(Provided material)
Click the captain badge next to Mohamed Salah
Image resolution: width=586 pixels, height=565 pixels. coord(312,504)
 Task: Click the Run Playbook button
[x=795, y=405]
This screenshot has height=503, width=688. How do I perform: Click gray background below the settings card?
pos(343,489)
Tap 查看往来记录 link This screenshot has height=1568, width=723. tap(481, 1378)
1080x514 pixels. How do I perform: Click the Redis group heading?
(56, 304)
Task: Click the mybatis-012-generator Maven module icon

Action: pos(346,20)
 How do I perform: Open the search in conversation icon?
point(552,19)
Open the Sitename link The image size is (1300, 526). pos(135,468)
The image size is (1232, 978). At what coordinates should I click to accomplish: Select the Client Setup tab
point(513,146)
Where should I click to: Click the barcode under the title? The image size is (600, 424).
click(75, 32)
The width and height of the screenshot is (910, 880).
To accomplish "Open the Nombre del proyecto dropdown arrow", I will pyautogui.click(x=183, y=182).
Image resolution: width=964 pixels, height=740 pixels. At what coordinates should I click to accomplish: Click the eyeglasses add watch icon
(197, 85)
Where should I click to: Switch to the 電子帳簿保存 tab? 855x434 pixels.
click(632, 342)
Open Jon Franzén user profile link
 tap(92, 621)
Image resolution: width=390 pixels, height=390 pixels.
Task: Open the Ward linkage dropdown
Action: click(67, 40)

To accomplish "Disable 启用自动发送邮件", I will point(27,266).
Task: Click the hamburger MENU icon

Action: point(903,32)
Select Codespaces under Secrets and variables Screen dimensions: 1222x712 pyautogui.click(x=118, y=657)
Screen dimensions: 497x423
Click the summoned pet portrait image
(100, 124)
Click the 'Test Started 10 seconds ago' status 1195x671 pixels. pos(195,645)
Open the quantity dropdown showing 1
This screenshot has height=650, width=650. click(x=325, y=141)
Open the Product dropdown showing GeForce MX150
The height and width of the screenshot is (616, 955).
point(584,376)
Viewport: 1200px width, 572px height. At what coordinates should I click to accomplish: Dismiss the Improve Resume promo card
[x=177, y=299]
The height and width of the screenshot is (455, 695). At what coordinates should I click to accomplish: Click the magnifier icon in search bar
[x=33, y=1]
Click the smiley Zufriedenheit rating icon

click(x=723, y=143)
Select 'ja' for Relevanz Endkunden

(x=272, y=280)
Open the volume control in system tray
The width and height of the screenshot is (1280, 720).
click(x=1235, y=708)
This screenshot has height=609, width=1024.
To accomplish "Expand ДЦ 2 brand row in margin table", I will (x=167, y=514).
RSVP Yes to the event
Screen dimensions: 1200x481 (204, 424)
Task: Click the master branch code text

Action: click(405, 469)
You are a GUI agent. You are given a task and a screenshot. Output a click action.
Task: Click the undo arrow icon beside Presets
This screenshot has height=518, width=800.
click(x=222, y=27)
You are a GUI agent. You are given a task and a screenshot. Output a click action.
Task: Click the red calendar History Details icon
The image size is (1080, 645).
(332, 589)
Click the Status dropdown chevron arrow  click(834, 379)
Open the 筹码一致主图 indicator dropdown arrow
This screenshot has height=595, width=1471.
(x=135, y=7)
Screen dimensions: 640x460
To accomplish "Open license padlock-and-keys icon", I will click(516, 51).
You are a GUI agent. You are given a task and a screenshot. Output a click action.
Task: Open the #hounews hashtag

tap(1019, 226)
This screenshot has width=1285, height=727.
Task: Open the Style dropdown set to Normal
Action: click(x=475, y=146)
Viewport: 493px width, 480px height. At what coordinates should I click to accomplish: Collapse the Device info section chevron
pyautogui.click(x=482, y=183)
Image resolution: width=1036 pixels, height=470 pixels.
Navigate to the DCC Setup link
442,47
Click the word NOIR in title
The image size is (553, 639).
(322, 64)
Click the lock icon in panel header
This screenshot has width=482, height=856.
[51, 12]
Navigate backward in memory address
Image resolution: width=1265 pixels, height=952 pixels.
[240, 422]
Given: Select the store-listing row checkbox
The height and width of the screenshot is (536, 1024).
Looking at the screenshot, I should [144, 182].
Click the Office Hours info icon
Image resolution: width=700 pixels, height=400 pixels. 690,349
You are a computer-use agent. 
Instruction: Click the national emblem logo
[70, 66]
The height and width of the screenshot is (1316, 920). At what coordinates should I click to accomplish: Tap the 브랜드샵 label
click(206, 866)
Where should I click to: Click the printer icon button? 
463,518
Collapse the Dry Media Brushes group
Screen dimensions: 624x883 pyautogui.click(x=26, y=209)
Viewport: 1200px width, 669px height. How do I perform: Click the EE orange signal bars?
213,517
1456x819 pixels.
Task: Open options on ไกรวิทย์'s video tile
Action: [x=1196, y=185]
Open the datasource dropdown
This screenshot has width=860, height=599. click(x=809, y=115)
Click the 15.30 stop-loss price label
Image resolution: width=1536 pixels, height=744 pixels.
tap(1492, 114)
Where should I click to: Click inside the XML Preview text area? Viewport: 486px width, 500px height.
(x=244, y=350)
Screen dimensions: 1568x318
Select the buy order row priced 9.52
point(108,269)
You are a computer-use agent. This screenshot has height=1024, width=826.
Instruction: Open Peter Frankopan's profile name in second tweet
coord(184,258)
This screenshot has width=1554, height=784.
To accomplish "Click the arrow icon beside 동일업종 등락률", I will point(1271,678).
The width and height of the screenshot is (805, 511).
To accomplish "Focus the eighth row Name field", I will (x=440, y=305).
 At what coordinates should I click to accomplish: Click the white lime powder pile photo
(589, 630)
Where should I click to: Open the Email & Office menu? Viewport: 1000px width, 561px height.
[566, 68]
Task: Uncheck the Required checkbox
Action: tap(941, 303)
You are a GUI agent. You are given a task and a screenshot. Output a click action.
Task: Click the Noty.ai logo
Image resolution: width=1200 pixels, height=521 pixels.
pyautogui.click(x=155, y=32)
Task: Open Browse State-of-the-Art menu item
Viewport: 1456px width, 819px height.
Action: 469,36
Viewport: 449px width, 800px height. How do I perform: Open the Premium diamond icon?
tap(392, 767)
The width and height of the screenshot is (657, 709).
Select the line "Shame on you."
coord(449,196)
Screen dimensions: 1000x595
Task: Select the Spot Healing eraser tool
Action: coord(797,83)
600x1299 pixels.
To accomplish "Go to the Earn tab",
(End Provided material)
- Assignment: Reproduce every entry above. Make each line identical to the original.

- Solved problem:
Click the captain badge next to Mohamed Salah
Image resolution: width=586 pixels, height=565 pixels. coord(312,504)
 Task: Click the Run Playbook button
[x=795, y=405]
This screenshot has height=503, width=688. How do I perform: Click gray background below the settings card?
pos(343,489)
Tap 查看往来记录 link This screenshot has height=1568, width=723. tap(481, 1378)
1080x514 pixels. How do I perform: Click the Redis group heading?
(56, 304)
Task: Click the mybatis-012-generator Maven module icon

Action: pos(346,20)
 How do I perform: Open the search in conversation icon?
point(552,19)
Open the Sitename link The image size is (1300, 526). pos(135,468)
The image size is (1232, 978). At what coordinates should I click to accomplish: Select the Client Setup tab
point(513,146)
Where should I click to: Click the barcode under the title? The image size is (600, 424).
click(75, 32)
The width and height of the screenshot is (910, 880).
To accomplish "Open the Nombre del proyecto dropdown arrow", I will pyautogui.click(x=183, y=182).
Image resolution: width=964 pixels, height=740 pixels. At what coordinates should I click to accomplish: Click the eyeglasses add watch icon
(197, 85)
Where should I click to: Switch to the 電子帳簿保存 tab? 855x434 pixels.
click(632, 342)
Open Jon Franzén user profile link
 tap(92, 621)
Image resolution: width=390 pixels, height=390 pixels.
Task: Open the Ward linkage dropdown
Action: click(67, 40)

To accomplish "Disable 启用自动发送邮件", I will point(27,266).
Task: Click the hamburger MENU icon

Action: point(903,32)
Select Codespaces under Secrets and variables Screen dimensions: 1222x712 pyautogui.click(x=118, y=657)
Screen dimensions: 497x423
Click the summoned pet portrait image
(100, 124)
Click the 'Test Started 10 seconds ago' status 1195x671 pixels. pos(195,645)
Open the quantity dropdown showing 1
This screenshot has height=650, width=650. click(x=325, y=141)
Open the Product dropdown showing GeForce MX150
The height and width of the screenshot is (616, 955).
point(584,376)
Viewport: 1200px width, 572px height. At what coordinates should I click to accomplish: Dismiss the Improve Resume promo card
[x=177, y=299]
The height and width of the screenshot is (455, 695). At what coordinates should I click to accomplish: Click the magnifier icon in search bar
[x=33, y=1]
Click the smiley Zufriedenheit rating icon

click(x=723, y=143)
Select 'ja' for Relevanz Endkunden

(x=272, y=280)
Open the volume control in system tray
The width and height of the screenshot is (1280, 720).
click(x=1235, y=708)
This screenshot has height=609, width=1024.
To accomplish "Expand ДЦ 2 brand row in margin table", I will (x=167, y=514).
RSVP Yes to the event
Screen dimensions: 1200x481 (204, 424)
Task: Click the master branch code text

Action: click(405, 469)
You are a GUI agent. You are given a task and a screenshot. Output a click action.
Task: Click the undo arrow icon beside Presets
This screenshot has height=518, width=800.
click(x=222, y=27)
You are a GUI agent. You are given a task and a screenshot. Output a click action.
Task: Click the red calendar History Details icon
The image size is (1080, 645).
(332, 589)
Click the Status dropdown chevron arrow  click(834, 379)
Open the 筹码一致主图 indicator dropdown arrow
This screenshot has height=595, width=1471.
(x=135, y=7)
Screen dimensions: 640x460
To accomplish "Open license padlock-and-keys icon", I will click(516, 51).
You are a GUI agent. You are given a task and a screenshot. Output a click action.
Task: Open the #hounews hashtag

tap(1019, 226)
This screenshot has width=1285, height=727.
Task: Open the Style dropdown set to Normal
Action: click(x=475, y=146)
Viewport: 493px width, 480px height. At what coordinates should I click to accomplish: Collapse the Device info section chevron
pyautogui.click(x=482, y=183)
Image resolution: width=1036 pixels, height=470 pixels.
Navigate to the DCC Setup link
442,47
Click the word NOIR in title
The image size is (553, 639).
(322, 64)
Click the lock icon in panel header
This screenshot has width=482, height=856.
[51, 12]
Navigate backward in memory address
Image resolution: width=1265 pixels, height=952 pixels.
[240, 422]
Given: Select the store-listing row checkbox
The height and width of the screenshot is (536, 1024).
Looking at the screenshot, I should [144, 182].
Click the Office Hours info icon
Image resolution: width=700 pixels, height=400 pixels. 690,349
You are a computer-use agent. 
Instruction: Click the national emblem logo
[70, 66]
The height and width of the screenshot is (1316, 920). At what coordinates should I click to accomplish: Tap the 브랜드샵 label
click(206, 866)
Where should I click to: Click the printer icon button? 
463,518
Collapse the Dry Media Brushes group
Screen dimensions: 624x883 pyautogui.click(x=26, y=209)
Viewport: 1200px width, 669px height. How do I perform: Click the EE orange signal bars?
213,517
1456x819 pixels.
Task: Open options on ไกรวิทย์'s video tile
Action: [x=1196, y=185]
Open the datasource dropdown
This screenshot has width=860, height=599. click(x=809, y=115)
Click the 15.30 stop-loss price label
Image resolution: width=1536 pixels, height=744 pixels.
tap(1492, 114)
Where should I click to: Click inside the XML Preview text area? Viewport: 486px width, 500px height.
(x=244, y=350)
Screen dimensions: 1568x318
Select the buy order row priced 9.52
point(108,269)
You are a computer-use agent. This screenshot has height=1024, width=826.
Instruction: Open Peter Frankopan's profile name in second tweet
coord(184,258)
This screenshot has width=1554, height=784.
To accomplish "Click the arrow icon beside 동일업종 등락률", I will point(1271,678).
The width and height of the screenshot is (805, 511).
To accomplish "Focus the eighth row Name field", I will (x=440, y=305).
 At what coordinates should I click to accomplish: Click the white lime powder pile photo
(589, 630)
Where should I click to: Open the Email & Office menu? Viewport: 1000px width, 561px height.
[566, 68]
Task: Uncheck the Required checkbox
Action: tap(941, 303)
You are a GUI agent. You are given a task and a screenshot. Output a click action.
Task: Click the Noty.ai logo
Image resolution: width=1200 pixels, height=521 pixels.
pyautogui.click(x=155, y=32)
Task: Open Browse State-of-the-Art menu item
Viewport: 1456px width, 819px height.
Action: 469,36
Viewport: 449px width, 800px height. How do I perform: Open the Premium diamond icon?
tap(392, 767)
The width and height of the screenshot is (657, 709).
Select the line "Shame on you."
coord(449,196)
Screen dimensions: 1000x595
Task: Select the Spot Healing eraser tool
Action: coord(797,83)
600x1299 pixels.
To accomplish "Go to the Earn tab",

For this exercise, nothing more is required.